‘Sanctuary, on a personal level, is where we perform the job of taking care of our soul.’
~ Christopher Forrest McDowell
I believe strongly in the sanctity of location.
That there are places or points on this earth where the spirit of the Divine resides unrestrained. Where brilliance and peace and hope are present and waiting to touch and fill up any wandering souls. Where a blessed wonder is accessible to all who pause a moment there.
Most of said places that I have encountered are natural spaces…
An apse-like alcove built of lavender stone and boulder where sunlight dappled through the trees and water’s laughter kept company; a shoreline where self was transported into the endless expanse of the sky and encompassing revelry of the thundering waves; a valley stippled with the vivid confetti of alpine flowers springing from the immaculate snow, just the opening act of a gala unfurling…
But I am fortunate to have also tumbled onto constructed spaces that have, either consciously or not, welcomed the Sacred and now offer refuge and safety to the weary soul…
An ancient cathedral in the Breton countryside where filtered sunbeams caressed the quiet hopes and apprehensions of those who’d left them there; the rock-cut tombs of a long-forsaken Byzantine city carved in celebration and honor of their much-loved inhabitants; a jungle-swathed Mayan temple wrapped in the celestial embrace of morning mist and mystical myth…
It is harder for me to find those spaces now, today, in my newly dressed metropolism… And yet my need for this sort of refuge becomes more apparent and presses in on me.
My mountain-raised self is becoming more and more confined and crippled by the concrete and steel which now encase my days. (I am remembering this feeling from my last city-spell… Then, it sent me running for isolation, but that is not a tangible option right now.)
And so I am seeking the sacrosanct in urban edifices… In which modern places (in a rather young, progressive western city) might someone have remembered to invite and leave room for the Sacred? the Divine?

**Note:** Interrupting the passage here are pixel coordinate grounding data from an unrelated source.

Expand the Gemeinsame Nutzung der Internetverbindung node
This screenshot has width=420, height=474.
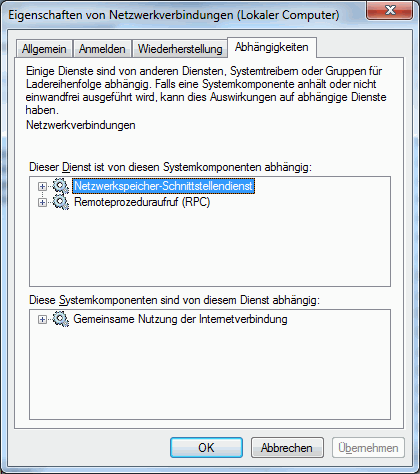42,319
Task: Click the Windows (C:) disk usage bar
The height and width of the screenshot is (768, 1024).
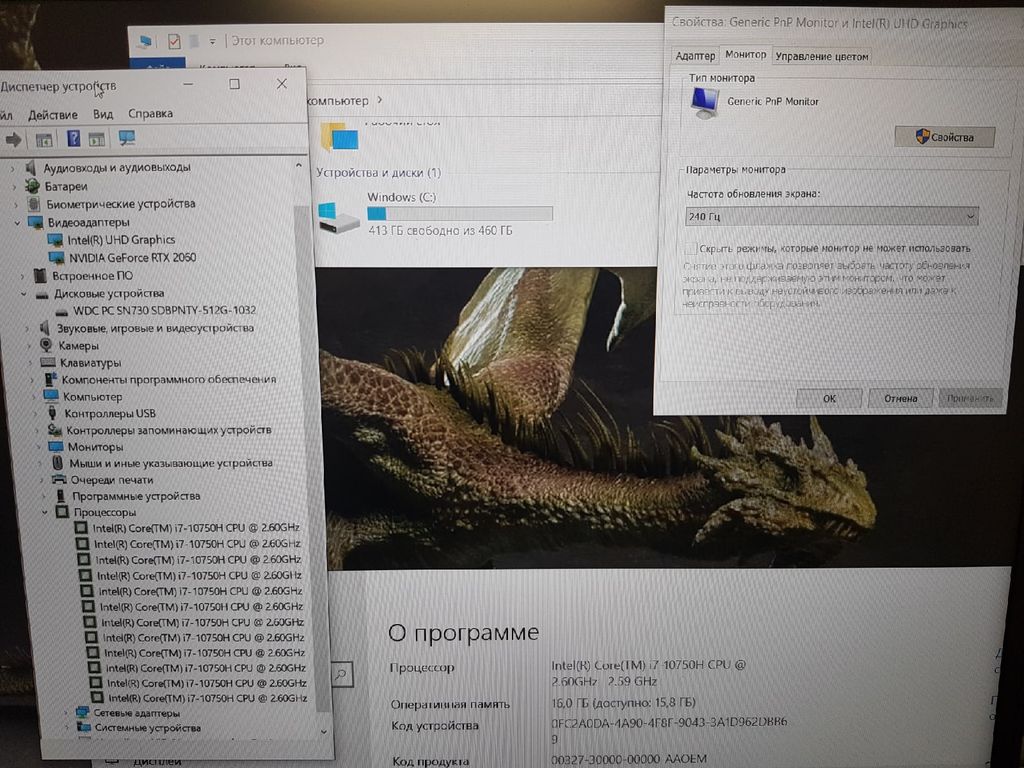Action: click(459, 213)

Where might I find the contemporary spaces which can replenish and sustain my dehydrated spirit? Those filled with the grace, joy and tranquility upon which my real life is dependent?
Where do you find yours?
I previously posted this on a blog I was writing about a year ago. I stopped writing it for various reasons, though I may go back to it at some point in time… However, I find myself experiencing the same longing for Sacred Space again. ~ Perhaps it is the time of year.